:: Exercise ::
Produce an exact copy of the first line of the data below and each line after it, please, up to and including the one with "Given: Toggle the error messages filter".

[Collected data entries]
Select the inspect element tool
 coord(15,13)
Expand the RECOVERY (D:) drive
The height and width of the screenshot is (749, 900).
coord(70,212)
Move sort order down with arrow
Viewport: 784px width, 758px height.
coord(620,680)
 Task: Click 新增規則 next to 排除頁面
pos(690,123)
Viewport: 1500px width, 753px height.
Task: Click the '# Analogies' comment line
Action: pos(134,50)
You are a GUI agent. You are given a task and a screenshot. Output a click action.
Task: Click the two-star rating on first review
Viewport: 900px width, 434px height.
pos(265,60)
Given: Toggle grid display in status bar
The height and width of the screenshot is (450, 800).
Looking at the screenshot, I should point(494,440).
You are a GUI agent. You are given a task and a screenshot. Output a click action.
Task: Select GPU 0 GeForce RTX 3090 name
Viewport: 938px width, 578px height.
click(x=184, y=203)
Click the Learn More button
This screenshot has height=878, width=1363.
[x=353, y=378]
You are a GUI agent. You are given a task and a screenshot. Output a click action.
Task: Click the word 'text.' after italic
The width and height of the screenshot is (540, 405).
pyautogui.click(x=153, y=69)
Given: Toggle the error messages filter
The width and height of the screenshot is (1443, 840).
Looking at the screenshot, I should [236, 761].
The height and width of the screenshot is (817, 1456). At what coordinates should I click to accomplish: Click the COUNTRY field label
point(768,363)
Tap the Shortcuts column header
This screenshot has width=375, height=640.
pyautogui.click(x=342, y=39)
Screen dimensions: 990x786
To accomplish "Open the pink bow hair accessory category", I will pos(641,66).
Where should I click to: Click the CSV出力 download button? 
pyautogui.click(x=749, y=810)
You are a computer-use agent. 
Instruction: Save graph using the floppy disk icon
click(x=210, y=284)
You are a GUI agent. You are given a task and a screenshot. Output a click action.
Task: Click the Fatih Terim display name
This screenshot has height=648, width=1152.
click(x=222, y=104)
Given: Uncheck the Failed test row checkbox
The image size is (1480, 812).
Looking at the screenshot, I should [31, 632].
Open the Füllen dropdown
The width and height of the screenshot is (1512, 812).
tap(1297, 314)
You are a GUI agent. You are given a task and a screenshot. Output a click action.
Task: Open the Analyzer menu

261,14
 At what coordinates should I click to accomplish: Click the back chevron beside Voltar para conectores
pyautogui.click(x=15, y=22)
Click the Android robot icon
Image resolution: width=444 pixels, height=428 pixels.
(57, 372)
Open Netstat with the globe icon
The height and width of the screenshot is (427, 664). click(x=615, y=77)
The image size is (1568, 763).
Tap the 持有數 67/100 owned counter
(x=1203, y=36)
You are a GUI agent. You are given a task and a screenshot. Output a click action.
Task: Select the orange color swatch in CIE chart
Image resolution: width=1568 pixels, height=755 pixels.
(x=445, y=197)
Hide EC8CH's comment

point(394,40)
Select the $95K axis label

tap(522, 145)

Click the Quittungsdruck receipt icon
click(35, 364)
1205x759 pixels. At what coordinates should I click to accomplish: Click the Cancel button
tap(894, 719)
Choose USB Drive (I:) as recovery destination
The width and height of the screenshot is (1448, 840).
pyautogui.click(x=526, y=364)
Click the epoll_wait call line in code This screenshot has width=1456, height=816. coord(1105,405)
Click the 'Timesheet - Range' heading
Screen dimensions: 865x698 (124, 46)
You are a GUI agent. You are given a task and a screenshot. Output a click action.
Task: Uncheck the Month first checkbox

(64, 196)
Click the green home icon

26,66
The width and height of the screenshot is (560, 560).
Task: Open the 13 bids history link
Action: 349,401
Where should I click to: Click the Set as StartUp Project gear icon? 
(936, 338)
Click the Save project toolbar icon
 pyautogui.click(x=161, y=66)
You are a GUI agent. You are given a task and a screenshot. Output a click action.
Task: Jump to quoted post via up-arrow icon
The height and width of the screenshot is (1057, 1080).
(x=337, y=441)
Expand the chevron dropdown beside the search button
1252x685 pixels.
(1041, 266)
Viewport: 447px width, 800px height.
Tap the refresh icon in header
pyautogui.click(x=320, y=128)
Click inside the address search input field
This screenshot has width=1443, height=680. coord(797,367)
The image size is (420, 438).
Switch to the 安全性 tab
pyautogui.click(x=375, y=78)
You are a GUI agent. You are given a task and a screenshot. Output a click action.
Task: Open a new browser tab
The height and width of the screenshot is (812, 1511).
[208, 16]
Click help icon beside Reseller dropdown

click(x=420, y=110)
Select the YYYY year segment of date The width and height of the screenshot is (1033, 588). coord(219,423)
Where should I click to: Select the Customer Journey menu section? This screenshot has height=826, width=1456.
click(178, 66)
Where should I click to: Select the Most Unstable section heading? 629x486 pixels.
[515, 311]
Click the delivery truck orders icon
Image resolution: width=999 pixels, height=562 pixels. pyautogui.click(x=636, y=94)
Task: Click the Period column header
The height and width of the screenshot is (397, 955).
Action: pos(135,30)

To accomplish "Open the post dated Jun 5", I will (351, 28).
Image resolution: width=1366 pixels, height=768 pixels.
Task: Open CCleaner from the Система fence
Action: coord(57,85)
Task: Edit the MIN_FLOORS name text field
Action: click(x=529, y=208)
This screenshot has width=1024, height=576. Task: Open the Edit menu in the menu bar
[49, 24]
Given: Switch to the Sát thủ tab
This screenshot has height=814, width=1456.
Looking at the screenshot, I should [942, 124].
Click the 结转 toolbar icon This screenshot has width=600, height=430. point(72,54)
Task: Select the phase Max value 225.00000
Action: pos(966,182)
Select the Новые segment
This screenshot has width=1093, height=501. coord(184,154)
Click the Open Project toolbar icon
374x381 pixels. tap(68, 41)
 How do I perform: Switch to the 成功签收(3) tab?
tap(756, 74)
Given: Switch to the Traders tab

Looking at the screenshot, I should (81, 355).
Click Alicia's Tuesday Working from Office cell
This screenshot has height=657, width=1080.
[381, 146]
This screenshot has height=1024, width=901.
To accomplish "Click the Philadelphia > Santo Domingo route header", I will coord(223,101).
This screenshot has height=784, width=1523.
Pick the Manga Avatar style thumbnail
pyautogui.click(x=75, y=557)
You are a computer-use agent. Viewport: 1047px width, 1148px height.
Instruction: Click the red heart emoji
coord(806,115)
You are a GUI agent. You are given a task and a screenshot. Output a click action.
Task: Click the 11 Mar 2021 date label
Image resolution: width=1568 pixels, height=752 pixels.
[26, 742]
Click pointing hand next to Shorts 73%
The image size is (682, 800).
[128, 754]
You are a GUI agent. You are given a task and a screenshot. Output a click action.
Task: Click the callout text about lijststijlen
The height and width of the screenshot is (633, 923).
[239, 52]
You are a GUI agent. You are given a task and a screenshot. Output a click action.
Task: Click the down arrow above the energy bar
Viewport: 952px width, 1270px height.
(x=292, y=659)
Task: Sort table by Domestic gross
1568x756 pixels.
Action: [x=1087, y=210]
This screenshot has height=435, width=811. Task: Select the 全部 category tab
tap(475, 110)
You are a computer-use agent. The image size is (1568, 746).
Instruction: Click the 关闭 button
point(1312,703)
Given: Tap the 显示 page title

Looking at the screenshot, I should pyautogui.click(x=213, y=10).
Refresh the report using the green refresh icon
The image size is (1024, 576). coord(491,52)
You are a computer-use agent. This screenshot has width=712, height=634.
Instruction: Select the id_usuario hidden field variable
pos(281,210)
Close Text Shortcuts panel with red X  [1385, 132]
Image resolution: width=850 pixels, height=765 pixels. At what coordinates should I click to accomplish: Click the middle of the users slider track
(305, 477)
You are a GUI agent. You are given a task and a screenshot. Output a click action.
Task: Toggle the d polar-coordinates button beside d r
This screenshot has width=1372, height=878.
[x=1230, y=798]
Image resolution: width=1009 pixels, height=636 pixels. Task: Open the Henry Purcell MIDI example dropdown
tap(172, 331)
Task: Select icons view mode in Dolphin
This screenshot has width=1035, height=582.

:: Written reply ::
Select the inspect element tool
 coord(15,13)
Expand the RECOVERY (D:) drive
The height and width of the screenshot is (749, 900).
coord(70,212)
Move sort order down with arrow
Viewport: 784px width, 758px height.
coord(620,680)
 Task: Click 新增規則 next to 排除頁面
pos(690,123)
Viewport: 1500px width, 753px height.
Task: Click the '# Analogies' comment line
Action: pos(134,50)
You are a GUI agent. You are given a task and a screenshot. Output a click action.
Task: Click the two-star rating on first review
Viewport: 900px width, 434px height.
pos(265,60)
Given: Toggle grid display in status bar
The height and width of the screenshot is (450, 800).
Looking at the screenshot, I should point(494,440).
You are a GUI agent. You are given a task and a screenshot. Output a click action.
Task: Select GPU 0 GeForce RTX 3090 name
Viewport: 938px width, 578px height.
click(x=184, y=203)
Click the Learn More button
This screenshot has height=878, width=1363.
[x=353, y=378]
You are a GUI agent. You are given a task and a screenshot. Output a click action.
Task: Click the word 'text.' after italic
The width and height of the screenshot is (540, 405).
pyautogui.click(x=153, y=69)
Given: Toggle the error messages filter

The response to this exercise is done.